DREAM – Awoke May 31st, 8:42 am, Feeling Scared and Also Bewildered
I just woke up from a dream set during the Revolutionary War. The first part of the dream involved me singing a song to the troops 1940′s style. It was a musical theatre power ballad about betrayal and heartache and the soldiers were REALLY into it. The dream then took a dramatic turn when the troops invaded. (And by troops, I mean men with ponytails donning purple soldier uniforms.) I sought shelter on a pier where my good friend, Phil Badazewski from Buffalo had a gun and was “The Bad Guy”.
“PHIL!”, I screamed, “WHAT ARE YOU DOING?!” as Phil pointed the gun at my torso.
In heavily Buffalo-accented English, Phil calmly replied, “Killing all you guys!” He then proceeded to SHOOT ME IN THE STOMACH. I clutched myself in agony and looked down at the damage only to find no blood, but pregnancy-induced stretchmarks.
Cut to me being in a tower, seeking refuge. And by tower? I mean a New York City apartment with a great view of the Empire State Building. I was resplendent in a 1700′s ballroom gown. My father was also there, as George Washington and together we watched as the troops rode horses on the Hudson River and killed each other. My father, glorious in powdered wig and riding boots turned to me and in heavily accented Brooklynese said only, “Oh my GAWD! This is gonna totally affect my gas prices!”

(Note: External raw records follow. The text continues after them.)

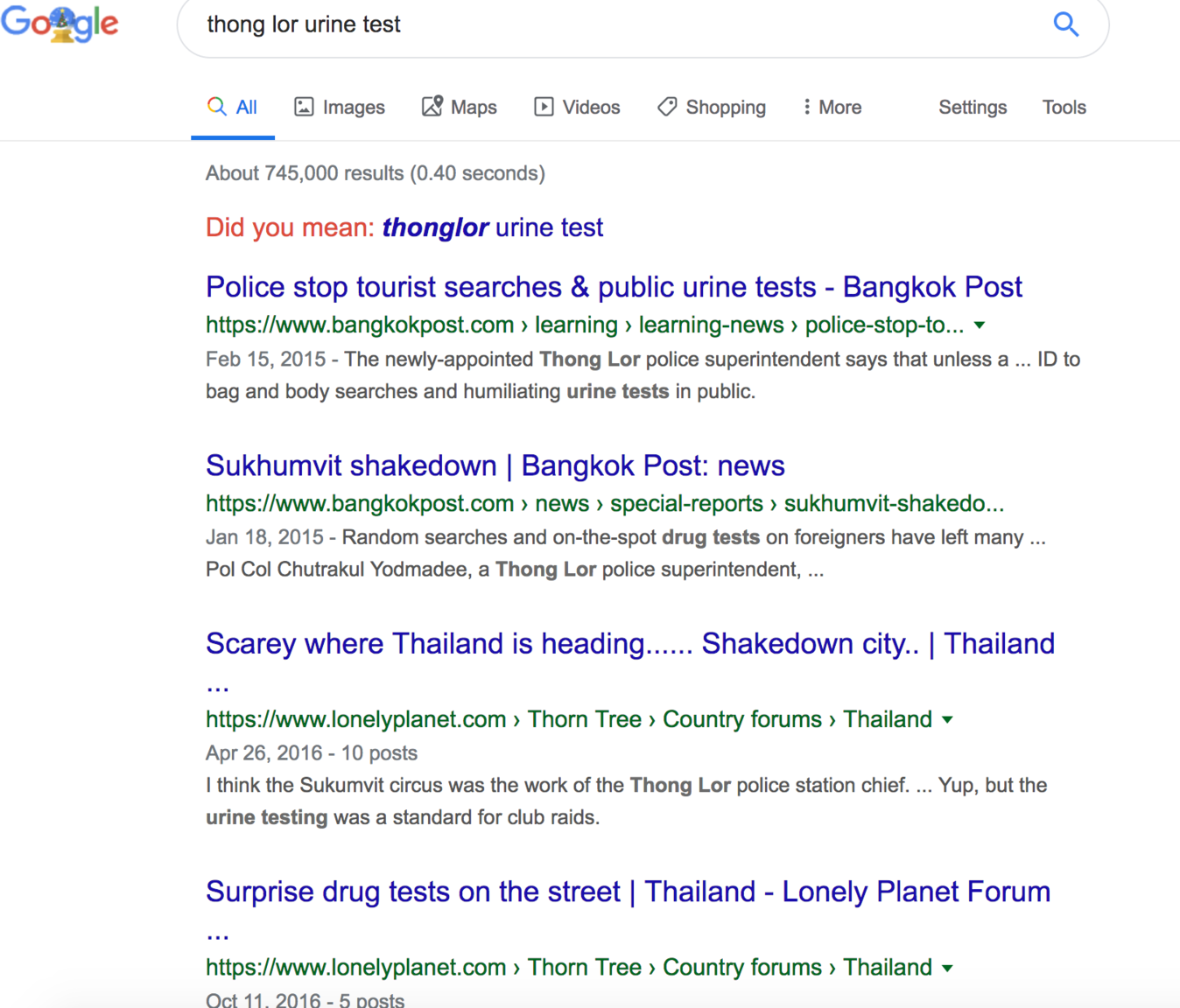Open 'Police stop tourist searches' Bangkok Post result

click(x=614, y=287)
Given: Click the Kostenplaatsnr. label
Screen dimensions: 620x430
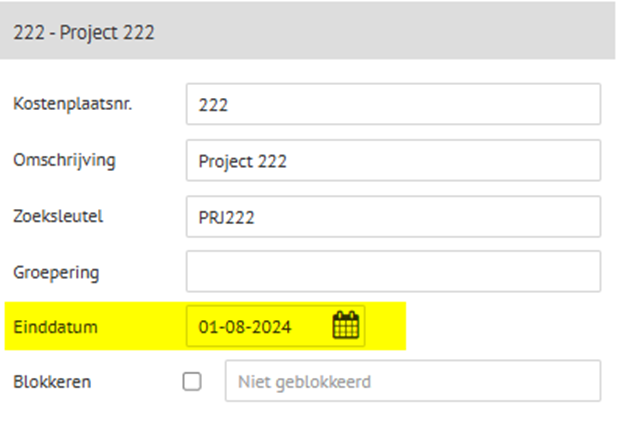Looking at the screenshot, I should point(73,104).
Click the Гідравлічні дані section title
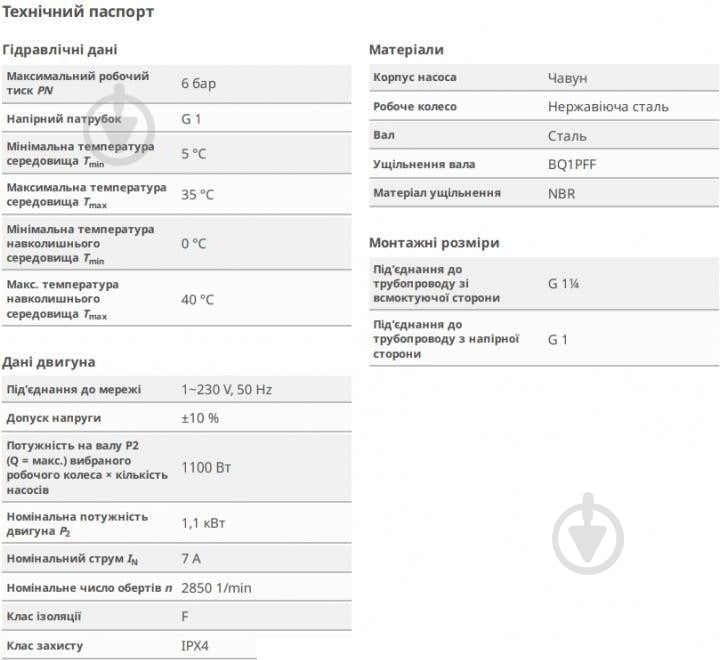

Suddenly, my little brother Jem, as Ben Franklin, appeared in the apartment, warning all of us that the soldiers on horses were entering the tower (how?) and we all had to get out. In my dream at this point, I distinctly remember thinking, “Oh, good! An escape scene! This dream has GOT to end soon!” No.Lie.
Naturally, I was right.
The dream culminated as a claustrophobic’s dream should–the elevators were all busy, so we took the stairs. However, there was quite a bit of time that lapsed between my brother/Ben Franklin’s warning that the British were coming and me running down the castle stairs toward freedom. In true Laura fashion, I could not vacate the apartment right away because I could not find my shoes. And not just any shoes. Nope. Shoes from summers gone by, the hot pink plastic sandals that adorned my feet in all their squishy glory. Yes. I’m talking about my jellies.
And the dream really was entirely appropriate to how I would react in such a (Revolutionary?) crisis. I’d take the stairs but not as fast as I should because I’ve misplaced my favorite shoewear from 1989. And really, that was indeed the BEST part of the dream: Everyone rushing out the door and me, screaming at my inventor brother in a hurried rage, “But the JELLIES, Ben, where the HELL did I leave my JELLIES?!”